Maximilian Reinelt ist tot.
Maximilian Reinelt ist tot.

Trauer um Maximilian Reinelt: Der Ruder-Olympiasieger von 2012 ist im Alter von 30 Jahren gestorben.

shz.de von
11. Februar 2019, 13:44 Uhr

Hamburg | Der deutsche Sport trauert um den früheren Ruderer Maximilian Reinelt: Der Deutsche Ruderverband teilte am Montag den Tod des 30-Jährigen mit. Reinelt hatte mit dem Deutschland-Achter bei den Olympischen Spielen 2012 in London die Goldmedaille gewonnen. Anfang 2017 hatte er seine Karriere beendet.

Reinelt kam am Samstag beim Skifahren im schweizerischen St. Moritz ums Leben. Wie die "Bild"-Zeitung berichtet, brach Reinelt beim Langlaufen zusammen. Ein Sprecher der Polizei in Graubünden sagte der Zeitung: "Die Polizei wurde Samstagnachmittag zur Loipe auf Höhe der Olympiaschanze gerufen, weil dort jemand zusammengebrochen sei. Der Rettungswagen ist recht nahe zur Unfallstelle gefahren, Rettungskräfte haben versucht, ihn noch wiederzubeleben. Weil der Tod eine medizinische Ursache hatte, wurde keine Mitteilung der Polizei verfasst."

Reinelt stammte aus Ulm und war seit 2010 fester Bestandteil des Deutschland-Achters. Der zweimalige Welt- und fünffache Europameister gewann neben Olympia-Gold im Jahr 2012 mit dem Achter auch die Silbermedaille bei den Olympischen Spielen 2016 in Rio de Janeiro.
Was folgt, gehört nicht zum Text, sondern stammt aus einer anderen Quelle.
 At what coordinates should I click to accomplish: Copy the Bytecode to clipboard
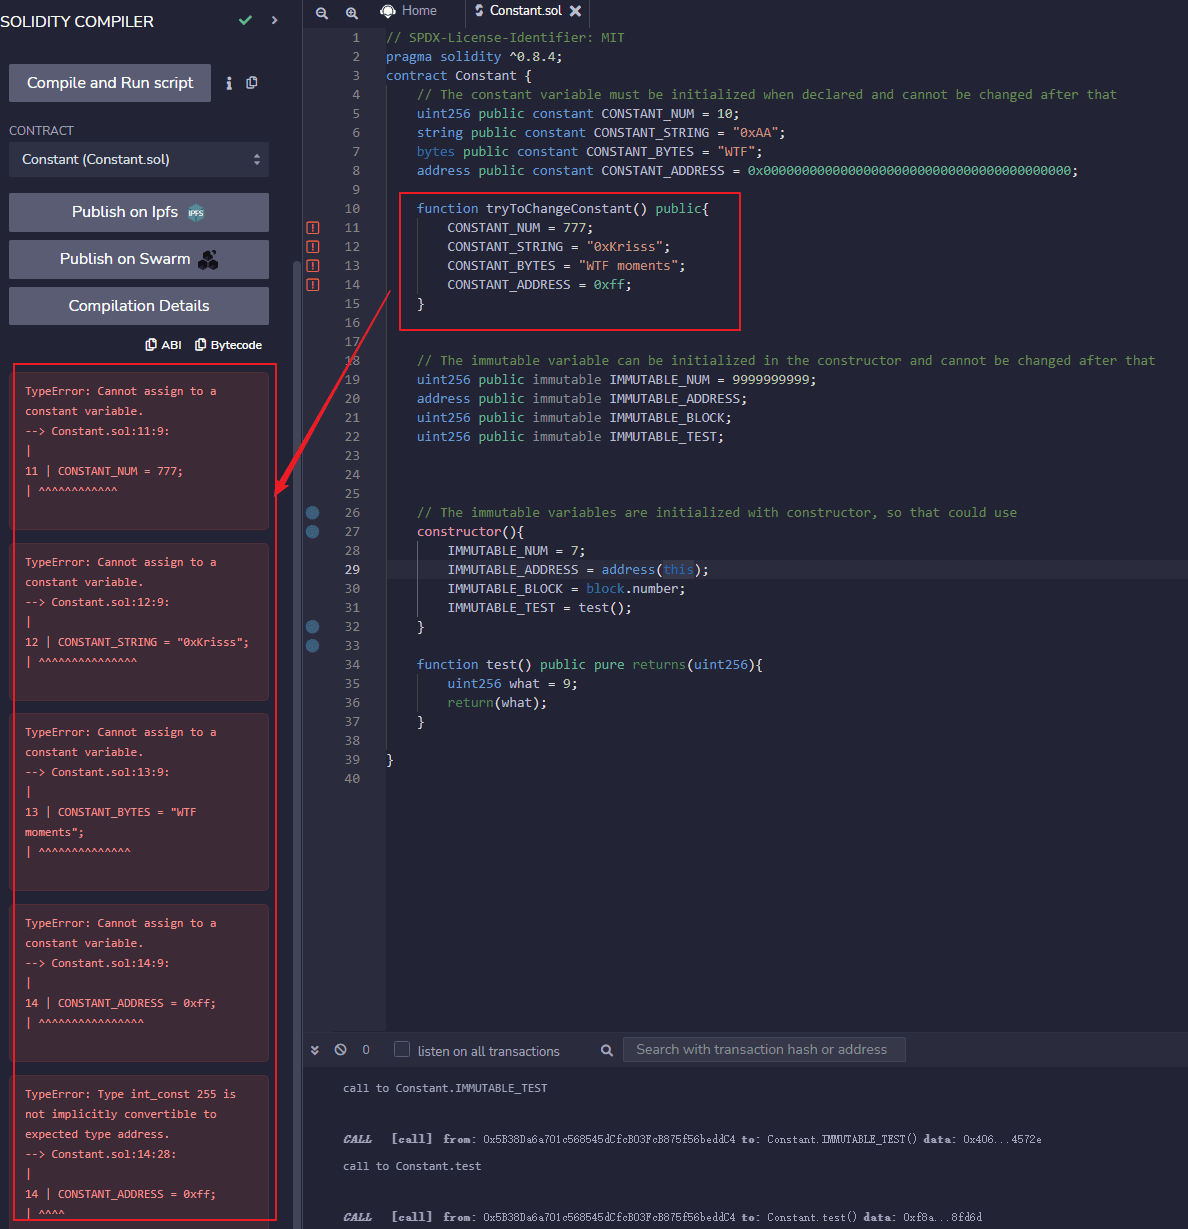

"Er war in erster Linie ein Freund, jemand auf den wir uns nicht nur im Training und Wettkampf, sondern im gesamten Leben verlassen konnten", schrieb der Deutschland-Achter in der Mitteilung.
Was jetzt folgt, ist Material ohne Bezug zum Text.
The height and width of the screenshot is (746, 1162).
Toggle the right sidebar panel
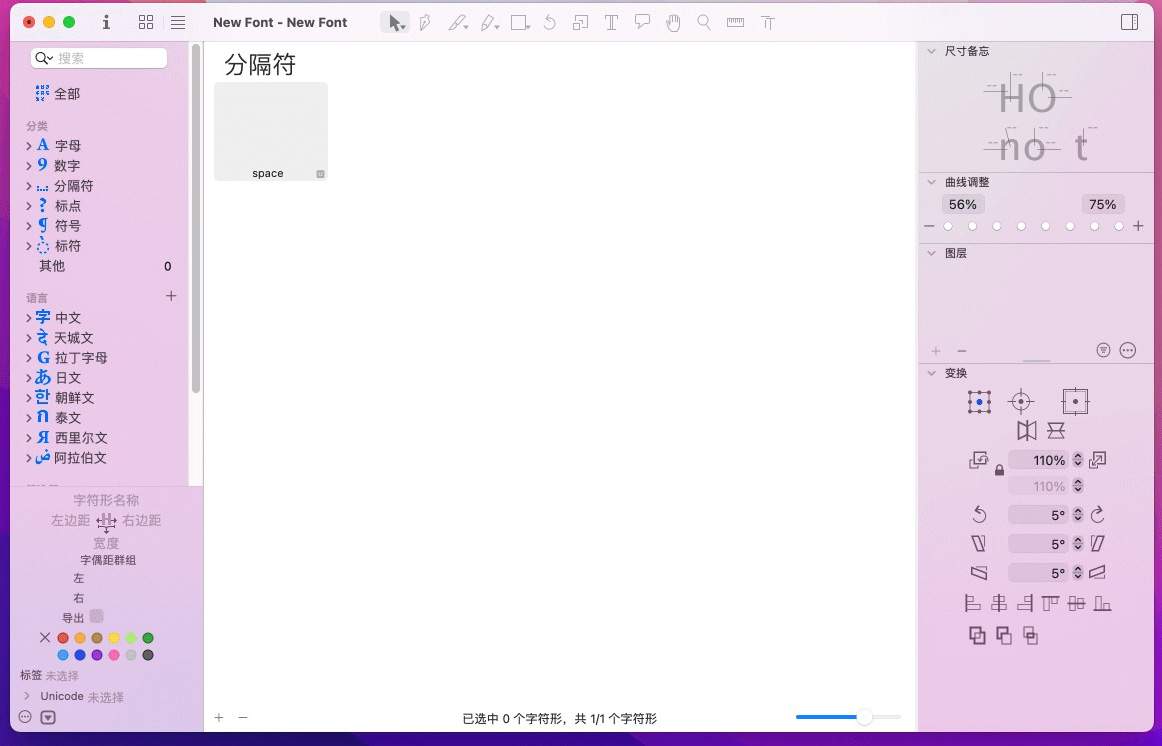point(1129,22)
Siegfried Kaidel, der Präsident des Deutschen Ruderverbandes, teilte mit: "Auch nach seinem Karriereende hat er sich sehr für den Rudersport engagiert. Sein überraschender und viel zu früher Tod macht mich unendlich traurig." In der kommenden Woche wollte Reinelt das U23-Team als Mannschaftsarzt ins Trainingslager nach Mequinenza (Spanien) begleiten.